Primordial Soup

What am I looking at?

This is a simulation of the creation of life. We’ve built an artificial chemistry simulation where you can watch single particles organize themselves into living organisms. It’s the sort of thing that might have happened in a drop of water several billion years ago when the earth was young. The difference here is that you can play with life and change it to see what happens.

Is it really alive?

It’s on the edge of being alive. To make it fast, fun, and easy to play with, we took a few shortcuts.

How do you know it’s alive?

Our simulation shows multiple properties that are only seen in living systems. For instance, we get predator-prey cycles of the sort that biologists encounter in Lotka Volterra equations. We get evolution. We get self-organized criticality appearing in organism populations. We also see common biological mechanisms appearing such as seed dispersal and the creation of protective outer shells to limit predation. We believe that claiming a system which supports all these behaviors isn’t alive requires a definition of life so restrictive that it precludes even certain kinds of chemical systems seen in nature.

What has this got to do with real life in the universe? Isn’t that totally different?

Yes. The chemistry in this simulation is like nothing that shows up in nature. However, as it turns out, a lot of the rules about how life organizes are the same. That means that simulations like this can help teach us about the range of possible places where life might arise in the universe. For instance, our simulation needs warmth: particles have to be in motion. But too much motion makes life impossible. Our simulation needs radiation. Just a little mutation in the system enables species to evolve. Add too much and no creatures can organize. And our system needs complex chemistry. Without a chemistry that can host pattern replication, life doesn’t happen. But make the chemistry too rich and the probability of life-enabling structures coming together becomes vanishingly small.

How does the particle system work?

We make use of a kind of multi-dimensional version of electromagnetism that enables complex short-range forces to form. Our system isn’t limited to modeling artificial life, though. There are dozens of potential applications, from the creation of magical clouds and swarms in games to the creation of stunning complex chemistry effects for movie VFX.

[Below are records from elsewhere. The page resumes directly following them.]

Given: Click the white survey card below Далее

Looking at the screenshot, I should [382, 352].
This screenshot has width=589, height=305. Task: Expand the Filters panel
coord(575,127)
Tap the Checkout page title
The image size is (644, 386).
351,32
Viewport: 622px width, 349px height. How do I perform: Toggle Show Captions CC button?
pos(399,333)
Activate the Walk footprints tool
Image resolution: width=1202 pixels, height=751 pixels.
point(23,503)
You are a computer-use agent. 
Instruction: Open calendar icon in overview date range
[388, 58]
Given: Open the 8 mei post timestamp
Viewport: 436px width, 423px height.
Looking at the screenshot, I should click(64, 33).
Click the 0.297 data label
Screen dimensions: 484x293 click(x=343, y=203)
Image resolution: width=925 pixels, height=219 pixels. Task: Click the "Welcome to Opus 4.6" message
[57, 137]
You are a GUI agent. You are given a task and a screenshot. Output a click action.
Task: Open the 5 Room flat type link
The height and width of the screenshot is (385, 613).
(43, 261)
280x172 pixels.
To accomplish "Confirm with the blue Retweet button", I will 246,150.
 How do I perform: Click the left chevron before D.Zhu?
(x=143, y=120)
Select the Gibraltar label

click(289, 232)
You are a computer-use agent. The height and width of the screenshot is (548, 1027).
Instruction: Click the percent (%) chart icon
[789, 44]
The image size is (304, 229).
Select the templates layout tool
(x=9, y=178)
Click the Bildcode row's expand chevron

Do the creatures ever get more complicated?

Not in this version. In order to make life very likely to start, we have to constrain the number of ways that particles can interact. That means that once life does start, the number of kinds of structures available to it is very small compared to the organic life we see on Earth with millions of years of evolution.

What can I do with this simulation?

At the moment, you’re restricted to playing God. You can start life, change the rules by which it operates, view it to watch the impacts of your choices, and interact with your creations. However future versions of our simulation will enable you to be a far more intrusive creator. You’ll have the means to design organisms to pit against the products of evolution, and to potentially interact with your digi-beasts in a variety of game-powered ways.